§ **What the task asks**
For every entry that follows, return an identical copy.

⁂

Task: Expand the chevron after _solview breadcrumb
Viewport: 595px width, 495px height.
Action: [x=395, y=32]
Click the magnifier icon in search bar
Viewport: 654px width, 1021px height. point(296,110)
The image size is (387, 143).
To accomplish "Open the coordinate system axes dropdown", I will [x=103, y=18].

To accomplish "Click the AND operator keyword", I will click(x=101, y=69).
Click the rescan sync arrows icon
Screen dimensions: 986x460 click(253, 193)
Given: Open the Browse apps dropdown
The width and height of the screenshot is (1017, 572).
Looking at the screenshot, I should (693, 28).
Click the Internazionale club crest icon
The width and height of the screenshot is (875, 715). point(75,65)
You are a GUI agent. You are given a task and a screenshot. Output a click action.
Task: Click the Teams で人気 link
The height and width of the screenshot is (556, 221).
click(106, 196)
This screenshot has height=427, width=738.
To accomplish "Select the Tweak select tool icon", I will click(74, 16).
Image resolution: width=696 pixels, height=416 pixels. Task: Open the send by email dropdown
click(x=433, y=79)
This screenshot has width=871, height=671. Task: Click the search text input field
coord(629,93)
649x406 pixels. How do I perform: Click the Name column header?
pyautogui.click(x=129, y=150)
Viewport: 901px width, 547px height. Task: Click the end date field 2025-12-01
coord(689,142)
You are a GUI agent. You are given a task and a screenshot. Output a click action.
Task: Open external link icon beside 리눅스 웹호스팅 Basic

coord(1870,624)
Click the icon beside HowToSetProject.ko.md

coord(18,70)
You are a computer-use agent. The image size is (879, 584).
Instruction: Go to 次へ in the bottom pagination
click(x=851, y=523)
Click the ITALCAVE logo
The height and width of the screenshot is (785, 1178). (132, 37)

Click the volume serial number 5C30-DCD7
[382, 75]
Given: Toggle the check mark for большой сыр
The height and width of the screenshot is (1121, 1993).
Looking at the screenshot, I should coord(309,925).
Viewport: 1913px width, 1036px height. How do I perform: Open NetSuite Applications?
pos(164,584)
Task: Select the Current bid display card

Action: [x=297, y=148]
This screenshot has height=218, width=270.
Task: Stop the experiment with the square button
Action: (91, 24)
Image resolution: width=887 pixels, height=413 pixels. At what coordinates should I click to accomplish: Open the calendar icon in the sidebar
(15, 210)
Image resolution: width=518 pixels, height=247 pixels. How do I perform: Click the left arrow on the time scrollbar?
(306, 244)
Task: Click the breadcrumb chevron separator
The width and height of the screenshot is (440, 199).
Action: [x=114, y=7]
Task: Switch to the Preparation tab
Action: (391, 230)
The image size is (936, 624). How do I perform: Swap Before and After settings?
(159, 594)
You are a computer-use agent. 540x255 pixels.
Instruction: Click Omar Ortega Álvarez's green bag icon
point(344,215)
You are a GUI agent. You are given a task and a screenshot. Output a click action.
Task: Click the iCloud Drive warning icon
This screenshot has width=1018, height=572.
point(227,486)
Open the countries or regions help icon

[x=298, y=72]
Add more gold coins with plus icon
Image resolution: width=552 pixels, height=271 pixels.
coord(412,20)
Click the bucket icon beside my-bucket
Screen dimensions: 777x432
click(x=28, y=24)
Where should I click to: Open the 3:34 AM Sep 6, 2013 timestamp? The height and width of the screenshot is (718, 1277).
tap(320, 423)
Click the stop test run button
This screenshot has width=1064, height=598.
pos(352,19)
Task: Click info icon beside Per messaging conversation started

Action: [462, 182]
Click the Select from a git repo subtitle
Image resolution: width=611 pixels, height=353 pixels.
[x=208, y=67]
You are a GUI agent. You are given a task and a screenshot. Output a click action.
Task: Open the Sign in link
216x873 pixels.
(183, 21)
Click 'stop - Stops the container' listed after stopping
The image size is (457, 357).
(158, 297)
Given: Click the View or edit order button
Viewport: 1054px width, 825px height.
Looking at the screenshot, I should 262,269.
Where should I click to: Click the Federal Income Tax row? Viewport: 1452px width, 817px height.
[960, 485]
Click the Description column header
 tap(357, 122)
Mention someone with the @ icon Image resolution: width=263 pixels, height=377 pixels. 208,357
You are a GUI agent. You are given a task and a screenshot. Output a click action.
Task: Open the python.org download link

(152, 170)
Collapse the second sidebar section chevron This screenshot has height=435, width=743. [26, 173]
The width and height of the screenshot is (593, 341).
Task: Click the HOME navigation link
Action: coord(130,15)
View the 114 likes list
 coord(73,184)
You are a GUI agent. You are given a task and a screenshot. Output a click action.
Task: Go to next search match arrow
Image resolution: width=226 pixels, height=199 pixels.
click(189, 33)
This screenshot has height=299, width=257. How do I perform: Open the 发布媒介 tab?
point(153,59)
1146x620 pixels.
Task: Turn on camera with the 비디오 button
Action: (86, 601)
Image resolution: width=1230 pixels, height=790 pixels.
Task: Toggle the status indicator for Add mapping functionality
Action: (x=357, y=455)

⁂

§ **Task result**
Task: Expand the chevron after _solview breadcrumb
Viewport: 595px width, 495px height.
Action: [x=395, y=32]
Click the magnifier icon in search bar
Viewport: 654px width, 1021px height. point(296,110)
The image size is (387, 143).
To accomplish "Open the coordinate system axes dropdown", I will [x=103, y=18].

To accomplish "Click the AND operator keyword", I will click(x=101, y=69).
Click the rescan sync arrows icon
Screen dimensions: 986x460 click(253, 193)
Given: Open the Browse apps dropdown
The width and height of the screenshot is (1017, 572).
Looking at the screenshot, I should (693, 28).
Click the Internazionale club crest icon
The width and height of the screenshot is (875, 715). point(75,65)
You are a GUI agent. You are given a task and a screenshot. Output a click action.
Task: Click the Teams で人気 link
The height and width of the screenshot is (556, 221).
click(106, 196)
This screenshot has height=427, width=738.
To accomplish "Select the Tweak select tool icon", I will click(74, 16).
Image resolution: width=696 pixels, height=416 pixels. Task: Open the send by email dropdown
click(x=433, y=79)
This screenshot has width=871, height=671. Task: Click the search text input field
coord(629,93)
649x406 pixels. How do I perform: Click the Name column header?
pyautogui.click(x=129, y=150)
Viewport: 901px width, 547px height. Task: Click the end date field 2025-12-01
coord(689,142)
You are a GUI agent. You are given a task and a screenshot. Output a click action.
Task: Open external link icon beside 리눅스 웹호스팅 Basic

coord(1870,624)
Click the icon beside HowToSetProject.ko.md

coord(18,70)
You are a computer-use agent. The image size is (879, 584).
Instruction: Go to 次へ in the bottom pagination
click(x=851, y=523)
Click the ITALCAVE logo
The height and width of the screenshot is (785, 1178). (132, 37)

Click the volume serial number 5C30-DCD7
[382, 75]
Given: Toggle the check mark for большой сыр
The height and width of the screenshot is (1121, 1993).
Looking at the screenshot, I should coord(309,925).
Viewport: 1913px width, 1036px height. How do I perform: Open NetSuite Applications?
pos(164,584)
Task: Select the Current bid display card

Action: [x=297, y=148]
This screenshot has height=218, width=270.
Task: Stop the experiment with the square button
Action: (91, 24)
Image resolution: width=887 pixels, height=413 pixels. At what coordinates should I click to accomplish: Open the calendar icon in the sidebar
(15, 210)
Image resolution: width=518 pixels, height=247 pixels. How do I perform: Click the left arrow on the time scrollbar?
(306, 244)
Task: Click the breadcrumb chevron separator
The width and height of the screenshot is (440, 199).
Action: [x=114, y=7]
Task: Switch to the Preparation tab
Action: (391, 230)
The image size is (936, 624). How do I perform: Swap Before and After settings?
(159, 594)
You are a computer-use agent. 540x255 pixels.
Instruction: Click Omar Ortega Álvarez's green bag icon
point(344,215)
You are a GUI agent. You are given a task and a screenshot. Output a click action.
Task: Click the iCloud Drive warning icon
This screenshot has width=1018, height=572.
point(227,486)
Open the countries or regions help icon

[x=298, y=72]
Add more gold coins with plus icon
Image resolution: width=552 pixels, height=271 pixels.
coord(412,20)
Click the bucket icon beside my-bucket
Screen dimensions: 777x432
click(x=28, y=24)
Where should I click to: Open the 3:34 AM Sep 6, 2013 timestamp? The height and width of the screenshot is (718, 1277).
tap(320, 423)
Click the stop test run button
This screenshot has width=1064, height=598.
pos(352,19)
Task: Click info icon beside Per messaging conversation started

Action: [462, 182]
Click the Select from a git repo subtitle
Image resolution: width=611 pixels, height=353 pixels.
[x=208, y=67]
You are a GUI agent. You are given a task and a screenshot. Output a click action.
Task: Open the Sign in link
216x873 pixels.
(183, 21)
Click 'stop - Stops the container' listed after stopping
The image size is (457, 357).
(158, 297)
Given: Click the View or edit order button
Viewport: 1054px width, 825px height.
Looking at the screenshot, I should 262,269.
Where should I click to: Click the Federal Income Tax row? Viewport: 1452px width, 817px height.
[960, 485]
Click the Description column header
 tap(357, 122)
Mention someone with the @ icon Image resolution: width=263 pixels, height=377 pixels. 208,357
You are a GUI agent. You are given a task and a screenshot. Output a click action.
Task: Open the python.org download link

(152, 170)
Collapse the second sidebar section chevron This screenshot has height=435, width=743. [26, 173]
The width and height of the screenshot is (593, 341).
Task: Click the HOME navigation link
Action: coord(130,15)
View the 114 likes list
 coord(73,184)
You are a GUI agent. You are given a task and a screenshot. Output a click action.
Task: Go to next search match arrow
Image resolution: width=226 pixels, height=199 pixels.
click(189, 33)
This screenshot has height=299, width=257. How do I perform: Open the 发布媒介 tab?
point(153,59)
1146x620 pixels.
Task: Turn on camera with the 비디오 button
Action: (86, 601)
Image resolution: width=1230 pixels, height=790 pixels.
Task: Toggle the status indicator for Add mapping functionality
Action: (x=357, y=455)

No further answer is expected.